Since it’s Friday, we are linking up for the Friday Five, with three awesome DC area bloggers: Mary at Mar On the Run, Cynthia at You Signed Up For What?! and Courtney from Eat Pray Run, DC. Feel free to join the fun with your own Friday Five post and be sure to visit and comment on the other blogs on the linkup!
Today, we are talking about Race Day.
Ahhh. Race Day. For me, one of the most fun and most anxiety-inducing days I know. I would consider myself a pretty seasoned racer by this point, so I’m going to share my five tips for a smooth and stress-free race day.
1. Prep the night before.
Yes, a flat runner is adorable for social media, but it also serves another purpose: ensuring that everything is ready to go early in the morning.
I lay out my outfit, preach my bib, and pack my bag.
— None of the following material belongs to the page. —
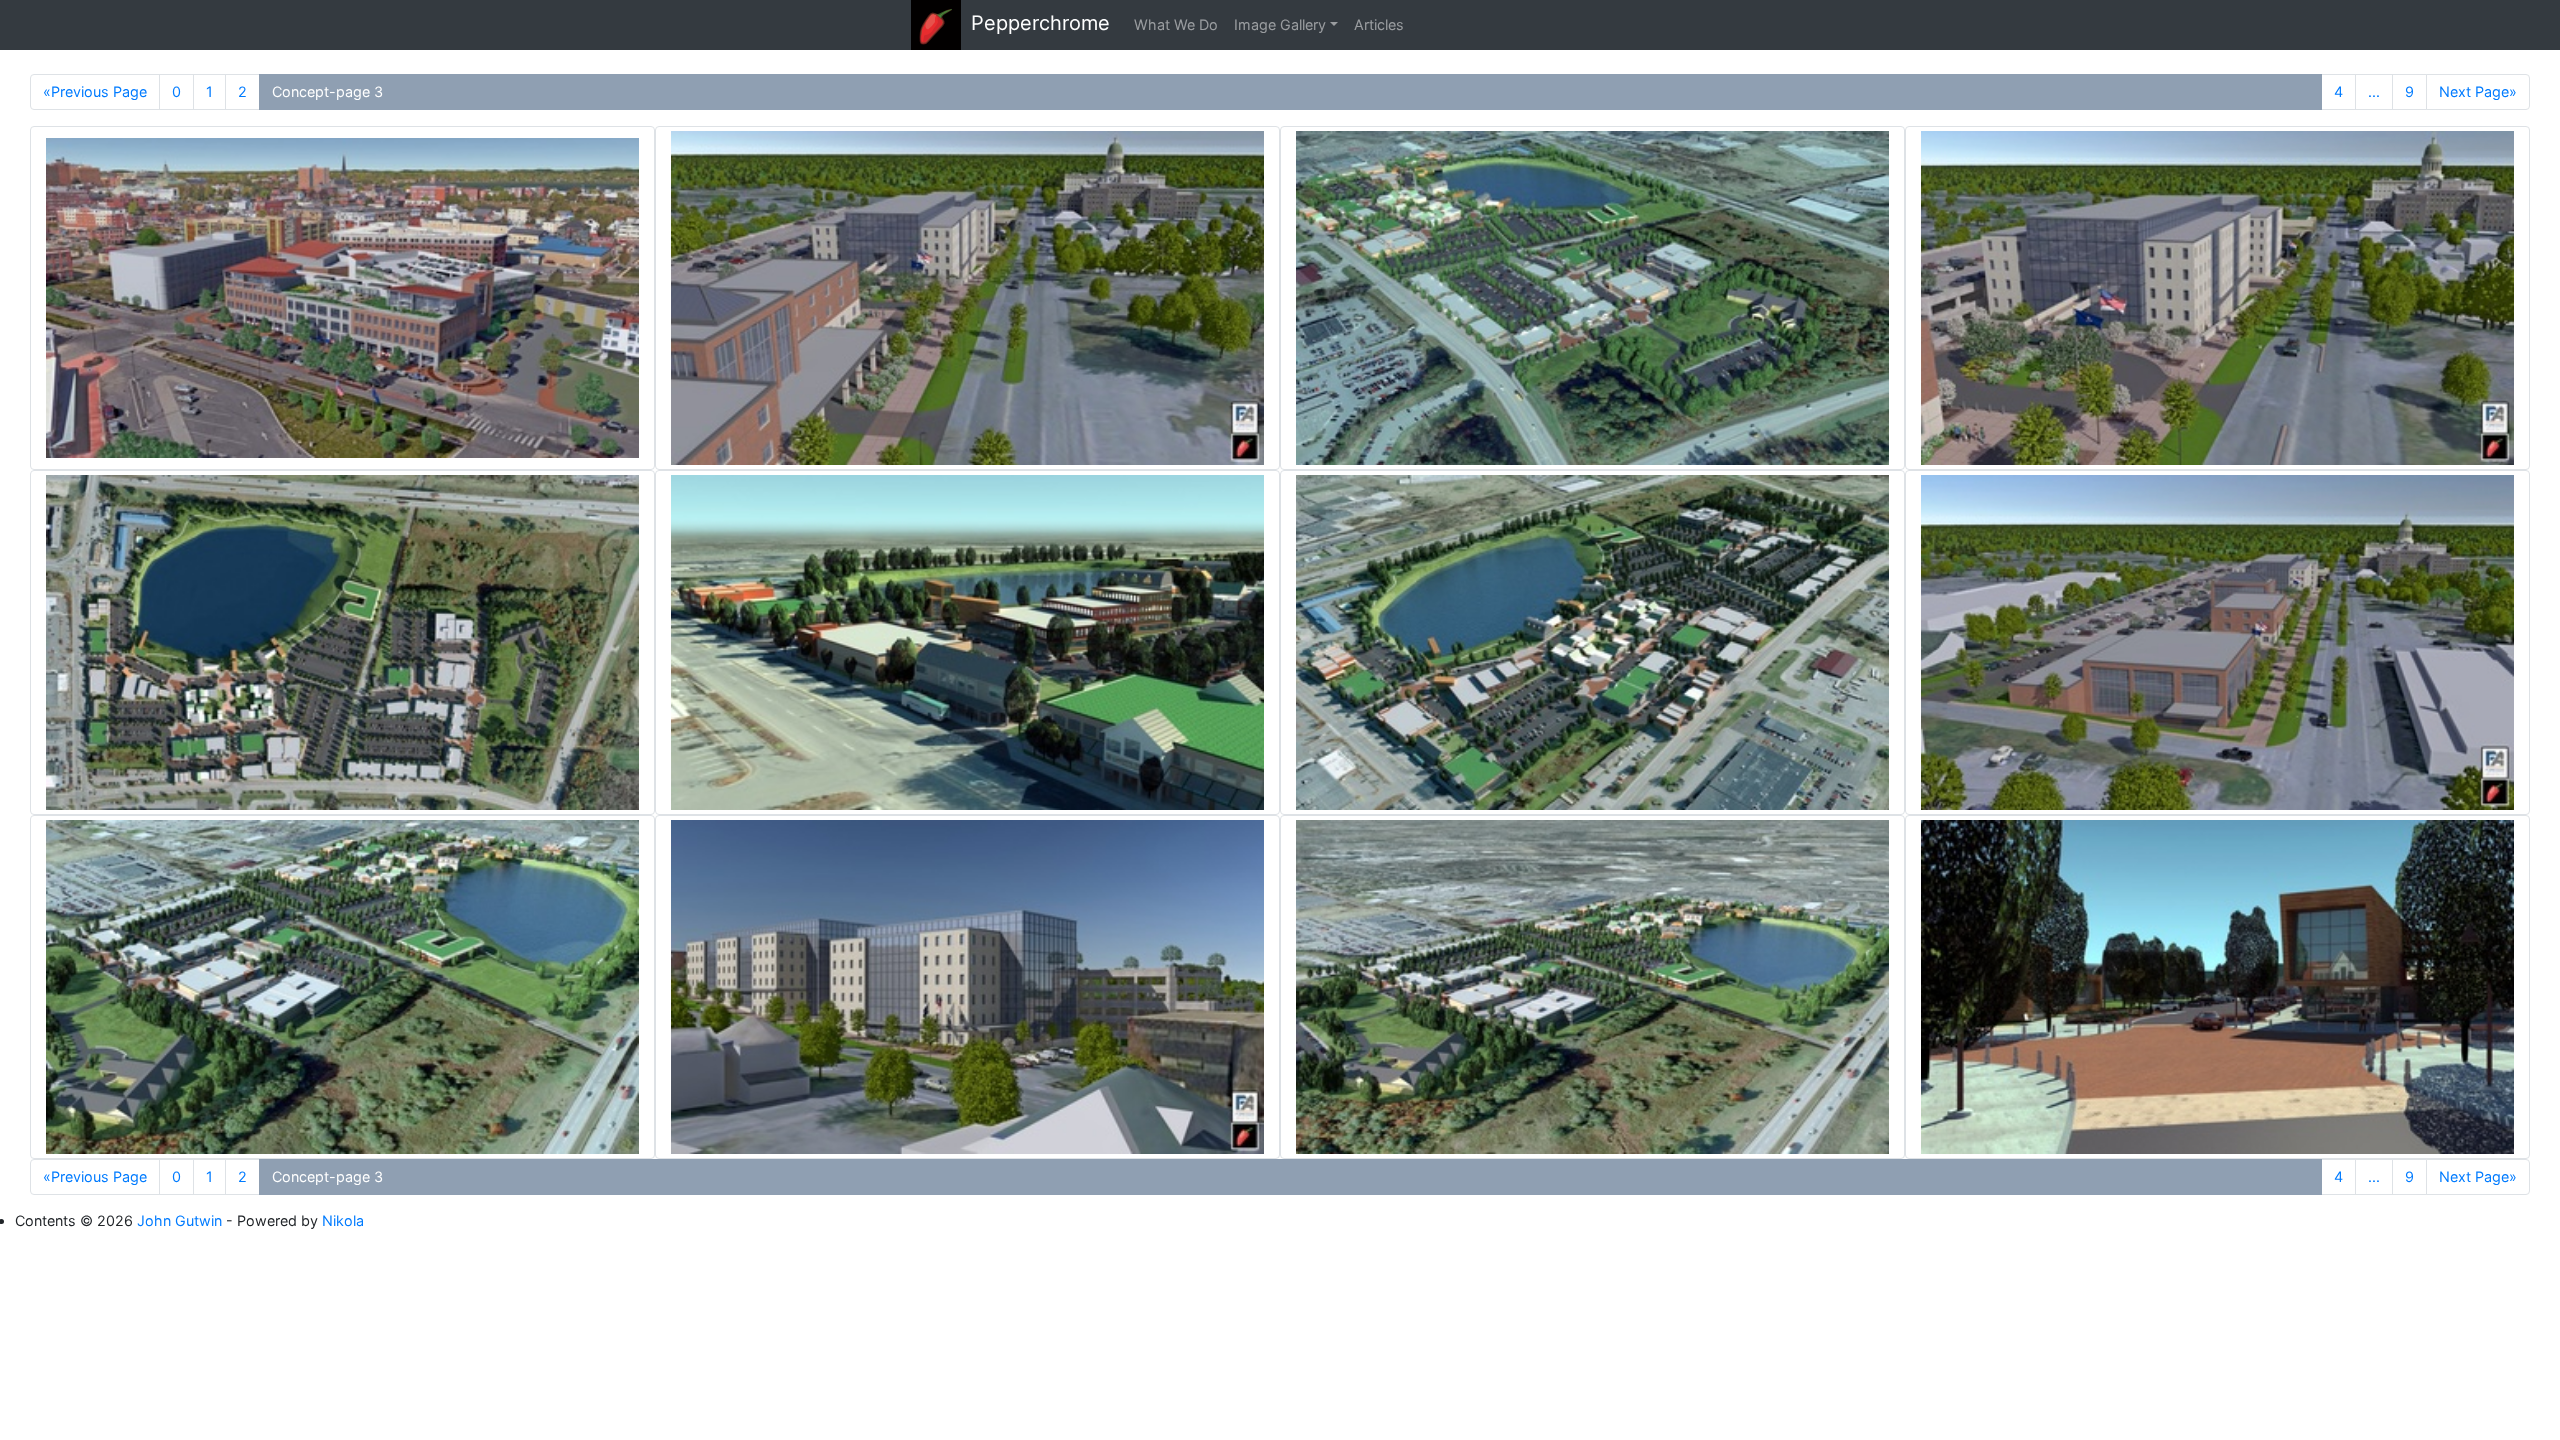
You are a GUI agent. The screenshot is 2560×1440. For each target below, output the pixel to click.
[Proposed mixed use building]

I make sure to have my arm pocket, iPod, ID and some cash, as well as any directions or information I need for the event. The more prepared I am, the easier it is to get out the door and be on my way.
2. Arrive early.
Your mileage may vary, but I like to be at a race 45 minutes to an hour before the start time. This give me ample opportunity to find parking, make use of the restroom, walk off some of my nerves, meet up with my friends, use the restroom, take some pictures, find the start line, and use the restroom.
I tend to settle down when I can immerse myself in the crowd, so it’s a great calming technique for me.
3. Set goals.
I always try to keep three goals in mind when I race. The first is my “reach goal” – the goal for which I aim if I am feeling great and all the stars align. The second is the goal I’ve trained for. Generally, this second goal is just to PR the race. My third goal is a variation of do my best. If I can’t PR for whatever reason, then I need to focus on something else – my breathing, my form, my posture. Something where I can walk away from the finish line feeling like I’ve accomplished something positive. Every race is a learning experience in some way, and my goal is to always leave an event with new knowledge about myself and my running.
Although a solid PR is always nice.
4. Run smart.
It’s so easy to get caught up in the adrenaline rush at the start line, but unless you’ve trained at an all-out sprint, the wiser decision is to hold yourself back and race how you’ve trained.
It’s the difference between this face
and this face.
5. Trust your training and be at peace.
I think the best piece of advice I’ve ever received in three years of running is “Be at peace with how you did at that race, at that time, on that day, in those conditions.” I have had some disappointing races. Sometimes it was my fault due to under training or running injured, and sometimes it was just a combination of bad circumstances that led to a substandard day on the course.
While there are races where I wish things had gone better, I’ve taken those words to heart and focused on the positives of those days, rather than getting down on myself.
What are five tips you keep in mind for race day?
What’s the best piece of running advice you’ve ever received?